▶ [EXTRAIT DU TEXTE]
——————————

2019, année cruciale pour la biodiversité de l’océan

La haute mer s’étend sur pratiquement la moitié de notre planète – et forme une part immense et essentielle de l’écosystème mondial qui a jusqu’ici échappé à toute véritable réglementation, pourtant indispensable. Heureusement, cette situation est sur le point de changer. A partir du lundi 25 mars, les délégués se réunissent au siège de l’Organisation des Nations unies (ONU), à New York, pour entamer les négociations sur le texte d’un traité relatif à la biodiversité de la haute mer.

Le traité offre une chance unique de protéger les dernières grandes étendues sauvages de la Terre. Susceptible de devenir un des instruments les plus importants du droit environnemental international depuis des décennies, ce traité pourrait propulser la Convention de l’ONU sur le droit de la mer dans le XXIe siècle, et protéger la biodiversité marine et les habitats nécessaires à la vie marine de notre planète. Les informations au sujet des négociations sur la haute mer risquent d’être noyées au milieu du Brexit, des « gilets jaunes », du Venezuela ou du commerce international.

2019, année cruciale pour la biodiversité de l’océan

Pourtant, en ce qui concerne les répercussions à long terme sur l’avenir de l’humanité, ces discussions autour du traité pour l’océan éclipsent tout le reste. Nous devons nous saisir de cette occasion et protéger l’océan. Les multiples menaces qui pèsent sur l’environnement marin et tous ceux qui en dépendent atteignent des niveaux critiques pour ce qui est de la perte de la biodiversité marine et comme conséquence du changement climatique.

Augmentation de l’acidification des océans

Les scientifiques ont confirmé que 2018 était l’année la plus chaude jamais enregistrée pour l’océan mondial, un record qui sera sans doute bientôt dépassé. Un océan plus chaud aura pour conséquences des ouragans plus puissants, l’élévation du niveau des mers et la migration d’espèces vers des eaux plus froides ; il tuera également de précieux récifs coralliens. La chimie de nos mers est elle aussi en train de changer.

Après des millions d’années de stabilité, le CO2 présent dans l’océan cause désormais son acidification à un rythme cent fois plus élevé qu’à toute autre époque de l’histoire de l’humanité. Le plastique et la pollution sonore l’envahissent d’un pôle à l’autre, la surpêche se poursuit sans véritables contrôles et l’exploitation minière en eaux profondes est sur le point de saccager l’environnement marin.

Les populations de certaines des créatures les plus emblématiques de l’océan, par exemple le thon rouge du Pacifique ou la tortue luth, ont déjà décliné de façon catastrophique. Les Etats et d’autres grands acteurs font du sur-place depuis bien trop longtemps. Même si le bon état de l’océan est aujourd’hui plus que jamais au cœur des discussions, les mesures adoptées ne sont pas à la hauteur du rythme dramatique des changements que subit la vie marine. Il est temps de nous montrer plus ambitieux.

——————————

▶ [PROBLÈMES À RÉSOUDRE]
A – Dans l'extrait sur la haute mer, relevez toutes les conséquences attribuées à un océan plus chaud.
B – Reproduisez, s'il vous plaît, les lignes des entrées allant de celle qui contient « Open love reaction count on PuraU's reply » à celle qui contient « point(232,336) », ces deux lignes comprises.
L'extrait et les entrées n'ont pas la même origine.

▶ [LISTE DES DONNÉES]
——————————

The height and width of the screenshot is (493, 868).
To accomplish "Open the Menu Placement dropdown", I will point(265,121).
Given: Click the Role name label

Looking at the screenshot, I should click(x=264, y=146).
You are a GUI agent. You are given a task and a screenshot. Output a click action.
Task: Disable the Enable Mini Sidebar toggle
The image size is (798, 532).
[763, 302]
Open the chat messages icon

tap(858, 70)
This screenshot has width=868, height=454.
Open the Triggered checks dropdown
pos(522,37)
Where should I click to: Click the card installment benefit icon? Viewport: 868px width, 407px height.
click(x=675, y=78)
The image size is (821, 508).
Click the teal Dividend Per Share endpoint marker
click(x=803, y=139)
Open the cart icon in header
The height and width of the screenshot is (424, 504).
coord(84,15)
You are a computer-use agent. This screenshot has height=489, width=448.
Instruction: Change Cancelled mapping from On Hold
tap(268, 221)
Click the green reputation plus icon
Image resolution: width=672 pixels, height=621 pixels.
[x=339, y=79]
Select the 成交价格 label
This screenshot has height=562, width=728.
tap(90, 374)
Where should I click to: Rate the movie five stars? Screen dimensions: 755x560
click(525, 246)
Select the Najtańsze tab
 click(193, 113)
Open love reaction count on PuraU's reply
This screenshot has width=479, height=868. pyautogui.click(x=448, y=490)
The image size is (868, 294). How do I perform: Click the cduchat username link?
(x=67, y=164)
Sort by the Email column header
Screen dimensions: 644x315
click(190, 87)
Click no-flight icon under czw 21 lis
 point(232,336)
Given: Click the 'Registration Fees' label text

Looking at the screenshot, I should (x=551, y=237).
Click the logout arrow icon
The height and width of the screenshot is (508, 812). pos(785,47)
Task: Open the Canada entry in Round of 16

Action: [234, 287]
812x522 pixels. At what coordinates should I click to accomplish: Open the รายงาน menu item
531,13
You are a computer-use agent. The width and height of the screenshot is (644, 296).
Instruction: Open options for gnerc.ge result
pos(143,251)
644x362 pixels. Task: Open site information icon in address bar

——————————

▶ [CORRIGÉ DE L'EXERCICE]
A –
- des ouragans plus puissants
- l'élévation du niveau des mers
- la migration d'espèces vers des eaux plus froides
- la mort de précieux récifs coralliens

B –
Open love reaction count on PuraU's reply
This screenshot has width=479, height=868. pyautogui.click(x=448, y=490)
The image size is (868, 294). How do I perform: Click the cduchat username link?
(x=67, y=164)
Sort by the Email column header
Screen dimensions: 644x315
click(190, 87)
Click no-flight icon under czw 21 lis
 point(232,336)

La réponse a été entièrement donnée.